Mitchell Pearce and Blake Ferguson have smiles back on their faces.
The NSWRL and success-starved Blues supporters will continue to pick over a State of Origin series decider that went awfully wrong but the return to club football has been a welcome tonic for the Sydney Roosters' representative pair.
Both played key roles as Trent Robinson's side resumed second position on the NRL premiership ladder with a 24-point win over last-placed Newcastle.
Pearce's part in the defeat at Suncorp Stadium and his interstate future has been hotly debated. There is no doubt about his standing as the Roosters ringmaster, however, and he showed that by stepping up as the hosts kicked away at Allianz Stadium on Friday night, a fine individual outing highlighted by a brilliant try-saving tackle on Knights forward Luke Yates when the game was still in the balance.
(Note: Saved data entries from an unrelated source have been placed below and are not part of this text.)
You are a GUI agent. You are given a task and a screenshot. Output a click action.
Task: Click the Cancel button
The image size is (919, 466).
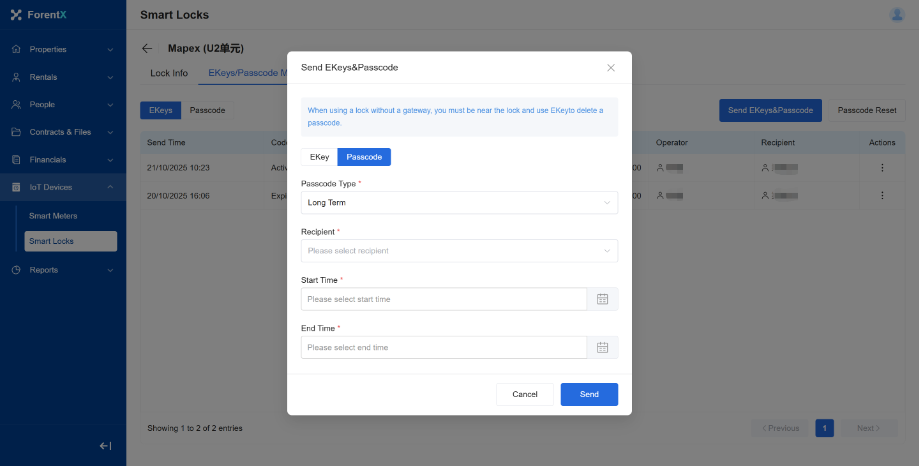(x=525, y=394)
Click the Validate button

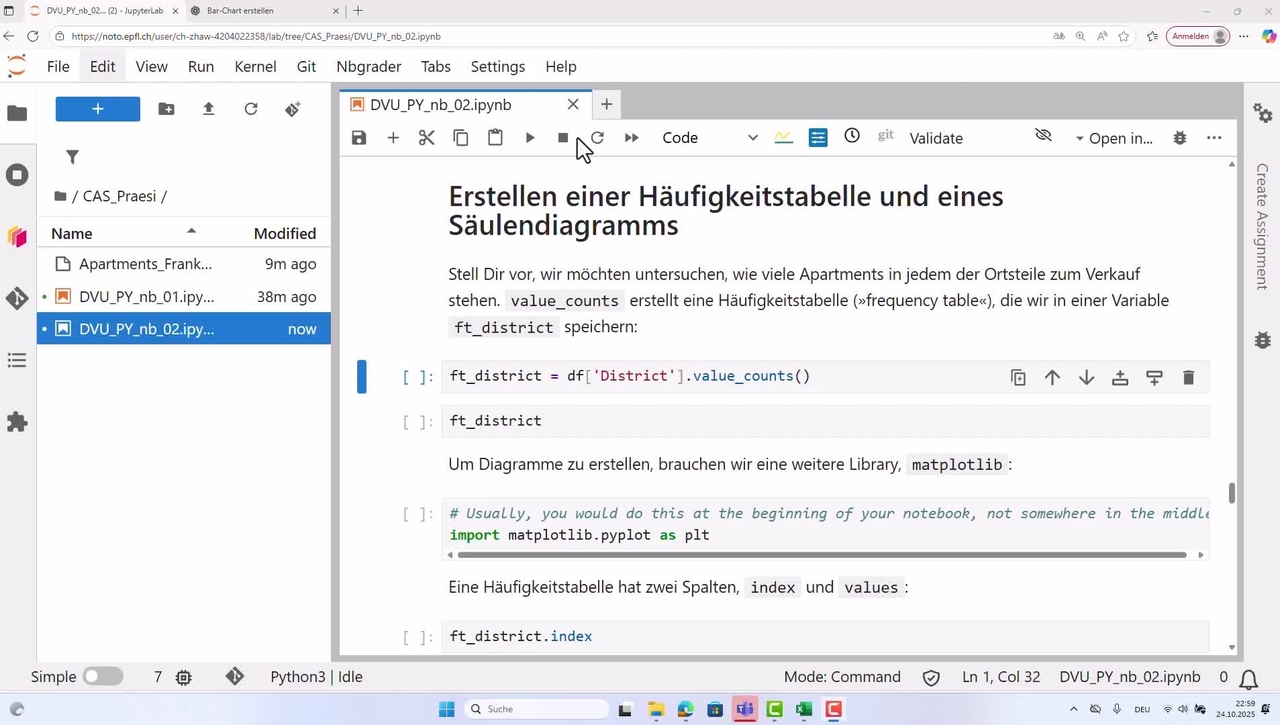coord(936,138)
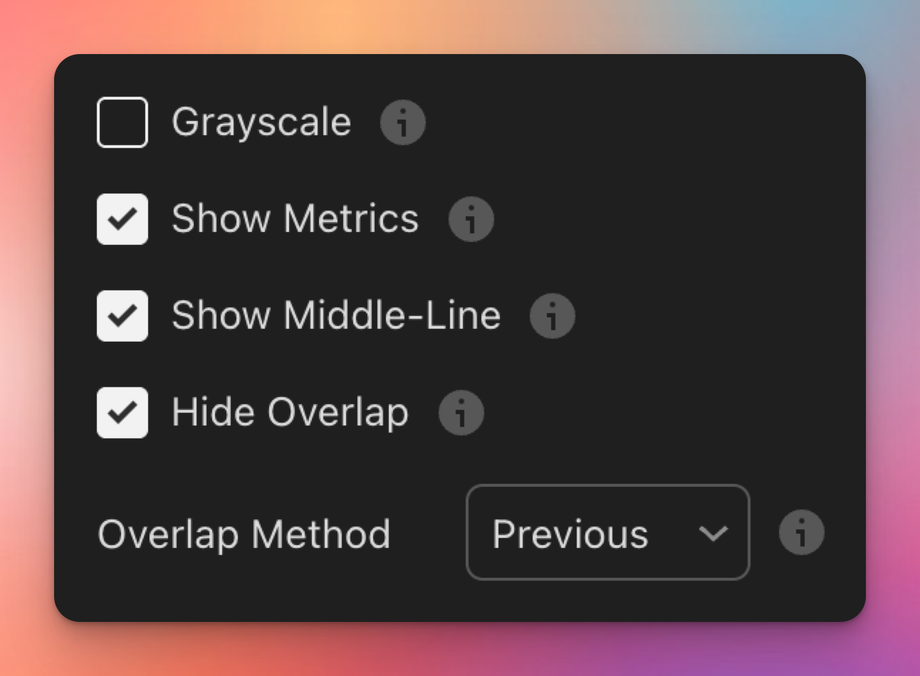The height and width of the screenshot is (676, 920).
Task: Enable the Grayscale checkbox
Action: [x=122, y=123]
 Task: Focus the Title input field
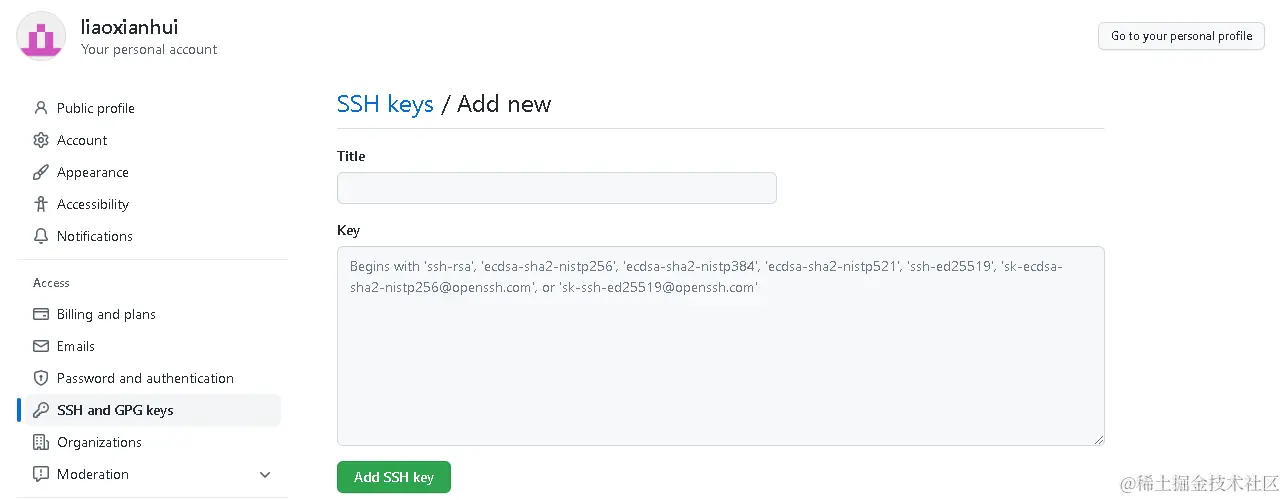pyautogui.click(x=556, y=188)
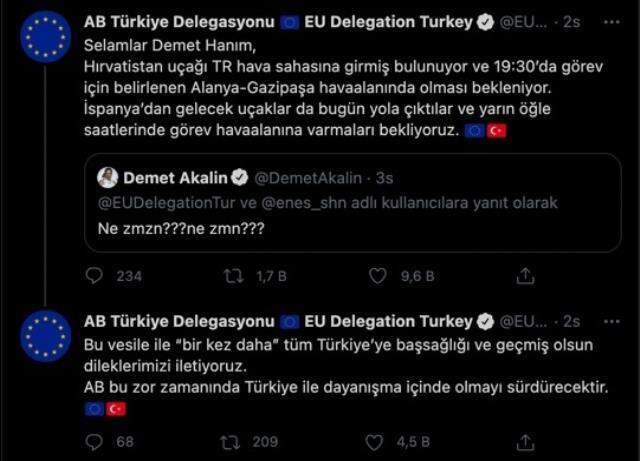Viewport: 640px width, 461px height.
Task: Click the first tweet's AB Türkiye Delegasyonu name
Action: (x=180, y=21)
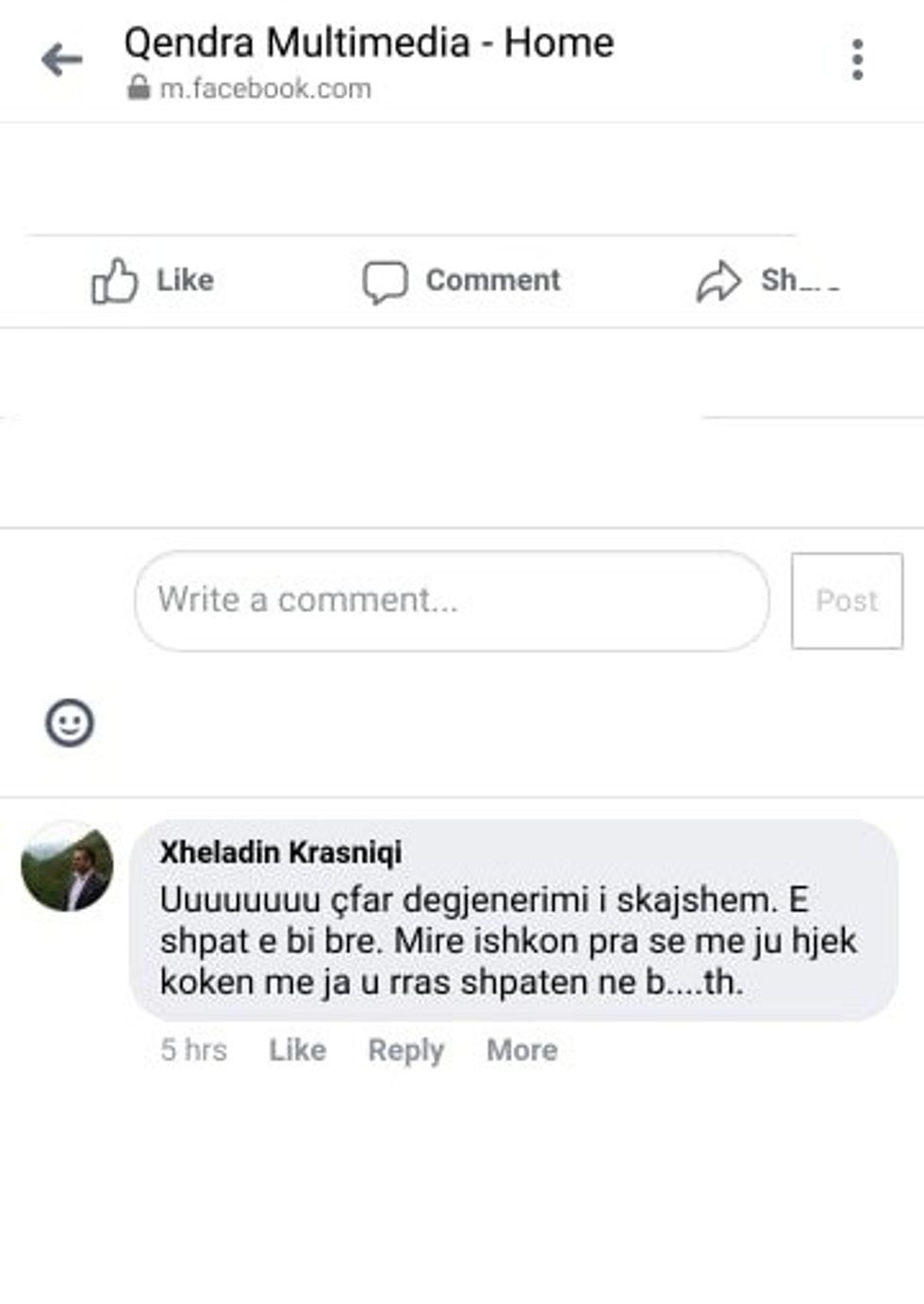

"He knows our style better than the coaches do," Robinson said. "He owned it straight away and he steered us around fairly well for Pearcey. That try-saver was was a big one and that was a huge play in the context of the game."
The post-Origin scrutiny of Ferguson has been more focused on what he was up to five days before the game but like the halfback he will be relieved to have bounced back strongly, scoring a try and setting up another with a superb one-handed pass.
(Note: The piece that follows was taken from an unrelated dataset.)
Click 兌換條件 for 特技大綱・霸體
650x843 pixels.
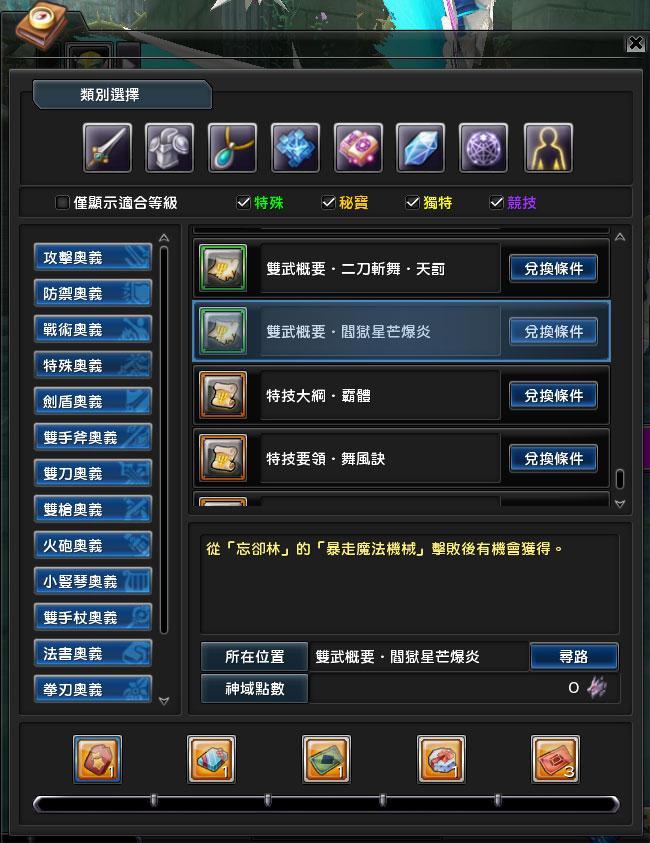[553, 396]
"Hopefully we can put it to bed now and move forward and we can talk about how good Queensland played in that last game," Ferguson said.
"I think they deserve congratulations for the series they played. Hopefully we can win next year, I guess."
Asked on Triple M radio whether he would have made the trip to a Lennox Head pub with Josh Dugan if he had his time again, he replied: "Probably not, in hindsight"
The only blot on Ferguson's night was his involvement in a collision that left Knights winger Chanel Mata'utia motionless on the turf midway through the second half and eventually taken from the field on the back of a medicab. It was no fault of Ferguson's – he was simply bracing himself for Mata'utia's tackle and wasn't penalised – but he won't have enjoyed seeing the winger laid out before him and brother Peter Mata'utia beside him in tears. The 24-year-old was left badly concussed.
It was a proud night for the Roosters for two reasons. Robinson pointed out how pleased players were that the club's major sponsor had allowed them to replace its logo with the names of inspirational women in their lives for NRL's Women in League round. And a local junior made his first-grade debut for the club for the first time since Tom Symonds in 2009.
Victor Radley, a product of the Clovelly Crocodiles, stood in for the injured Jake Friend at hooker, with friends of the 19-year-old marking the occasion by having his name painted on their torsos and backs. One of them enjoyed himself slightly too much, entering the field after full-time and earning the wrath of security guards.
Despite that Robinson described Radley's emergence as a "big thing for us". "Our demographic has changed over the generations and the decades," he said. "We've got four junior teams ... and it's really important that we still show that there is a pathway there. For him to come through it was a really proud moment for our club."
An ex-Rooster making his club debut for the Knights, Shaun Kenny-Dowall, crossed for Newcastle's only try of the night but if the scoreline suggested Robinson's men have nothing to work on that is not quite the case.
The coach was happy with their defence but described their attack as "indifferent".
"I feel like we've got to hold onto a lot of stuff that we've built throughout the year and we've got to improve a notch or two," Robinson said. "We don't have to change path but we better improve a bit."